*** Raw data ***

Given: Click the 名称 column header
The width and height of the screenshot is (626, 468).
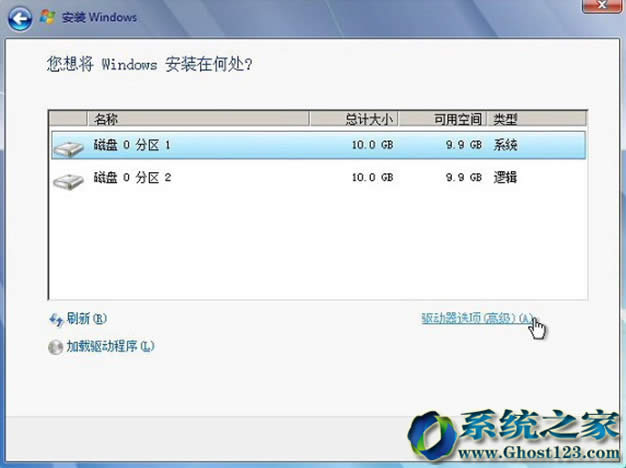Looking at the screenshot, I should 106,119.
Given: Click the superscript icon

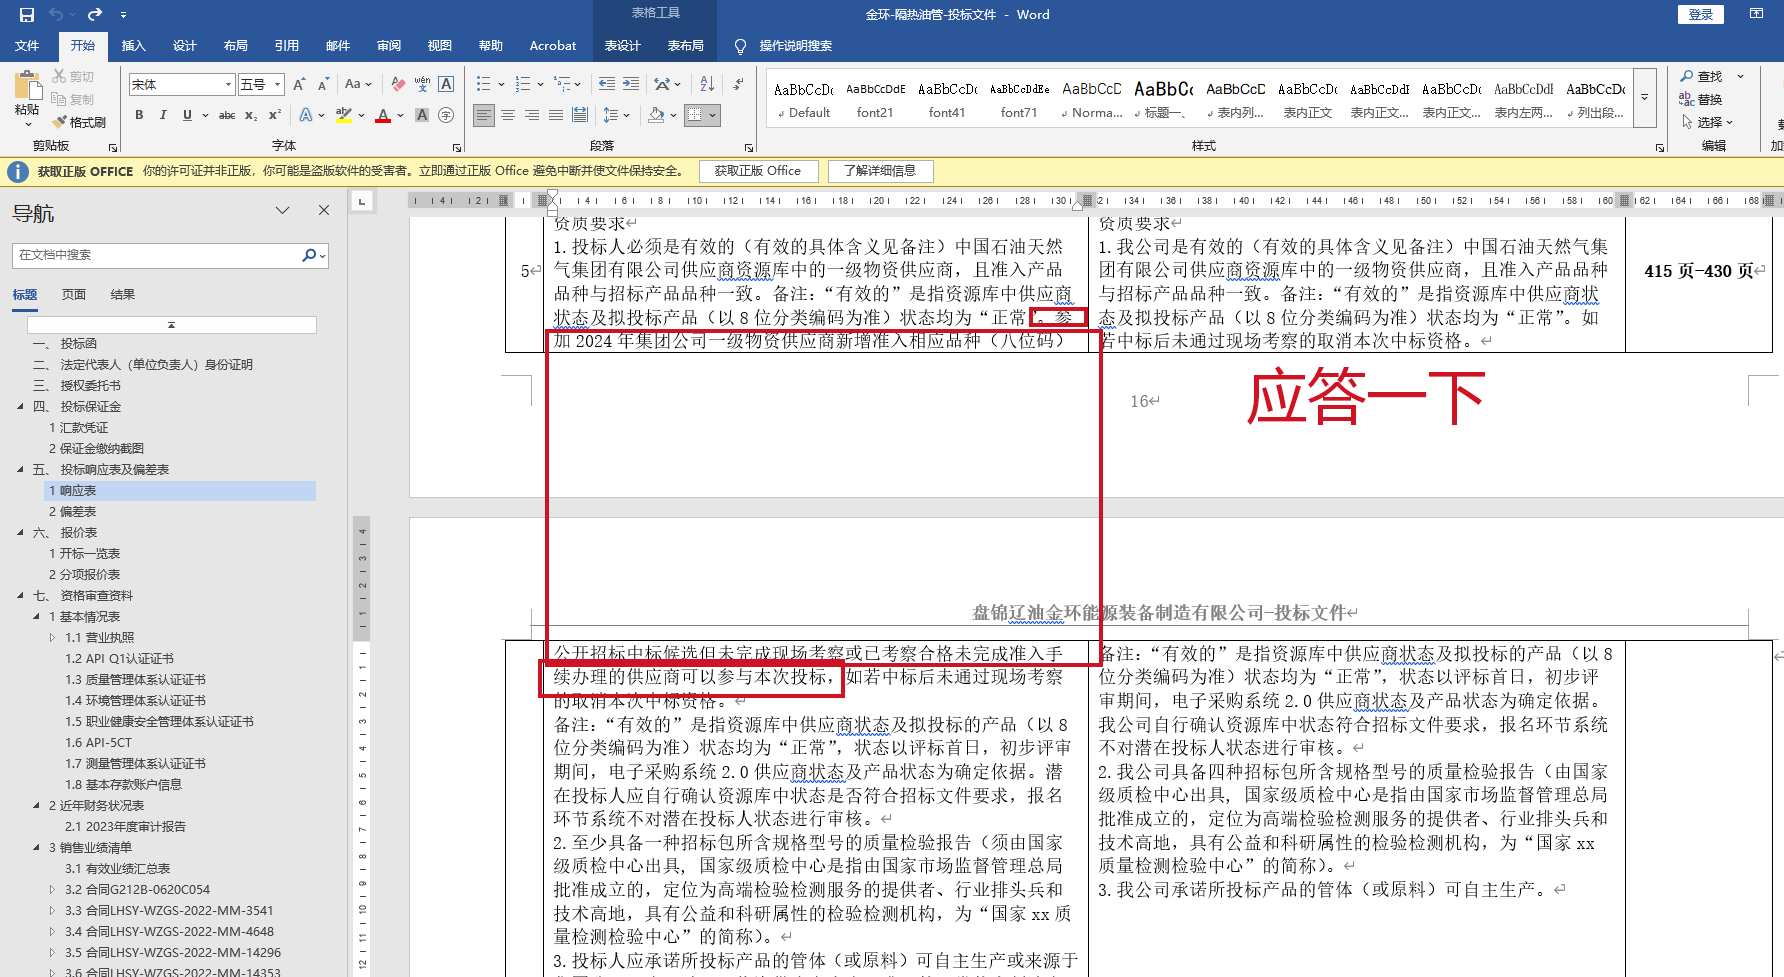Looking at the screenshot, I should click(x=275, y=115).
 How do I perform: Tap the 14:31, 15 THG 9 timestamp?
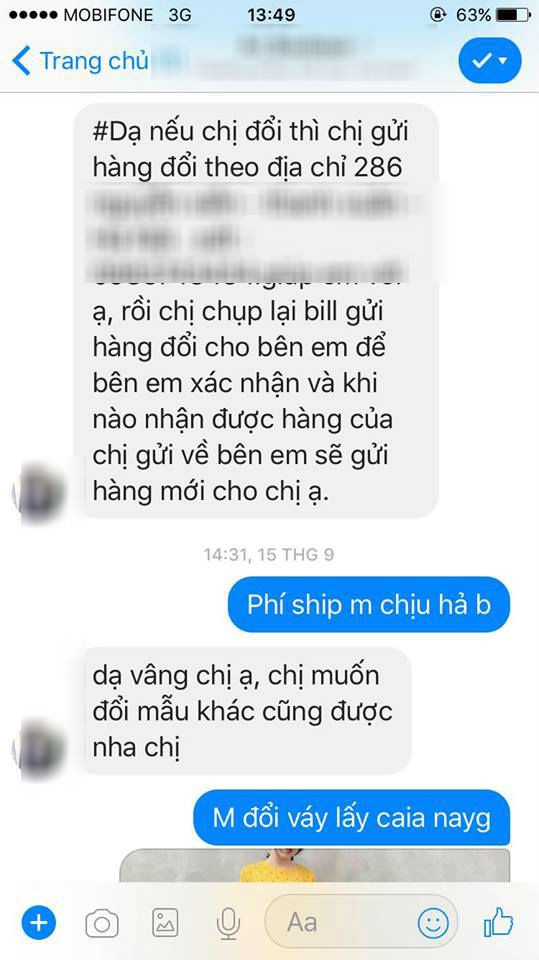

*** End of Raw data ***

[Your assignment] Please copy exactly the lines from the one containing "Given: Click the superscript icon" through the last line of the records, both ends included, and leave out any pictures.

[Exercise output]
Given: Click the superscript icon

Looking at the screenshot, I should click(x=275, y=115).
 How do I perform: Tap the 14:31, 15 THG 9 timestamp?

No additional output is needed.